Kurt Neumann, who directed The Fly, died in 1958, so Robert L. Lippert, who financed the original, had to find a new director. He hired director Edward Bernds and producer Bernard Glasser, who had done Space Master X-7 for Lippert. The budget was more than the normal $125,000 for Lippert productions.

He says that the budget was $275,000 – $25,000 of which went to Vincent Price's fee.

Bernds says his original draft of the film incorporated footage from the first Fly film but they were not allowed to use it. He also said Vincent Price insisted on reading the script before signing on to the film. Once he did, he objected when Bernds cut down on some of his scenes for length.

Filming started on 2 February 1959.

During a particular dialogue scene, actor David Frankham rather conspicuously handles a cane, which closely resembles the wolf-head walking stick famously utilized in Universal's film, The Wolf Man (1941).

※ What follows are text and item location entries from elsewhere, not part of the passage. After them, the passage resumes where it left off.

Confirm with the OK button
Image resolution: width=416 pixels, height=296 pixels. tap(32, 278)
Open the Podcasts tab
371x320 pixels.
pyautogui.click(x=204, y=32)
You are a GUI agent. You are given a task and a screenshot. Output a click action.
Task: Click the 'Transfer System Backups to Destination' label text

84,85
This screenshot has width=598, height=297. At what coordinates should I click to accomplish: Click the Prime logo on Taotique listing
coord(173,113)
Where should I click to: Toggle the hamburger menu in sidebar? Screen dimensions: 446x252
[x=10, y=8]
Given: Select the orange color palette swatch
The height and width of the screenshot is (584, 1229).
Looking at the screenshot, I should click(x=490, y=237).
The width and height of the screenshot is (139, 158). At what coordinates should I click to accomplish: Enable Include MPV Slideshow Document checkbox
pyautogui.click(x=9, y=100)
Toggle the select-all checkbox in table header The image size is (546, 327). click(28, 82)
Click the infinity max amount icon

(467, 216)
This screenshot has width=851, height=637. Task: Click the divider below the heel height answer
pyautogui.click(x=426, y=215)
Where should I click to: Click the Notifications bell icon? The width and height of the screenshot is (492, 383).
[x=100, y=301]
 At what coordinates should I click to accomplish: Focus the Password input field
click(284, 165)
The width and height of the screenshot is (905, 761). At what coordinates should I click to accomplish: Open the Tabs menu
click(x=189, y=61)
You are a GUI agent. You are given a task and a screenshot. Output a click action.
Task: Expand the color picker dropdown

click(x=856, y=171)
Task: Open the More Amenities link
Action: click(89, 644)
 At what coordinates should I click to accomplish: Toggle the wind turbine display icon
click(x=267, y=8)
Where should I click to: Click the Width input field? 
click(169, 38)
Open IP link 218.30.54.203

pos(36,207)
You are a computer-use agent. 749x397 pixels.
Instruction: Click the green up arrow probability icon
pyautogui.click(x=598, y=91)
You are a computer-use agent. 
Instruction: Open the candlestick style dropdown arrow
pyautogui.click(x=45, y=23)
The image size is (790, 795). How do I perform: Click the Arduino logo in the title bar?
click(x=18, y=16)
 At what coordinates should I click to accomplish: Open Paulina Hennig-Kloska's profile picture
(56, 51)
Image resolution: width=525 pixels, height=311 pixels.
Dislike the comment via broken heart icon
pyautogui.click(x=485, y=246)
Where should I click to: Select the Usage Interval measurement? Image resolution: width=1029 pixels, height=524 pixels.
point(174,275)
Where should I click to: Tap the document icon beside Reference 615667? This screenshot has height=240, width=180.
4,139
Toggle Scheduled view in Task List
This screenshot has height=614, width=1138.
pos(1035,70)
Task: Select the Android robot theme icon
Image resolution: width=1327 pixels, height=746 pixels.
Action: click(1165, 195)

The script of the film was written specifically to use the standing sets from The Fly (1958), on the Fox lot in Westwood. The film was finished in March 1959 and released as a double bill with The Alligator People in July.

==Release==
===Home media===
Shout! Factory's 2019 Blu-ray release "The Fly Collection" includes all five Fly films plus new audio commentaries. Return of the Fly features a commentary by co-star David Frankham and another by horror film historian Tom Weaver.

== Reception ==
===Critical response===
On Rotten Tomatoes, the film holds an approval rating of 36% based on 14 reviews, with a weighted average rating of 4.8/10.
Author and film critic Leonard Maltin awarded the film two and a half out of four stars, calling it "[an] adequate sequel to The Fly".

==In popular culture==
Horror punk band The Misfits pay tribute to the film with their 1978 song "Return of the Fly".

The original Teenage Mutant Ninja Turtles animated series references the film in a third-season episode by the same name.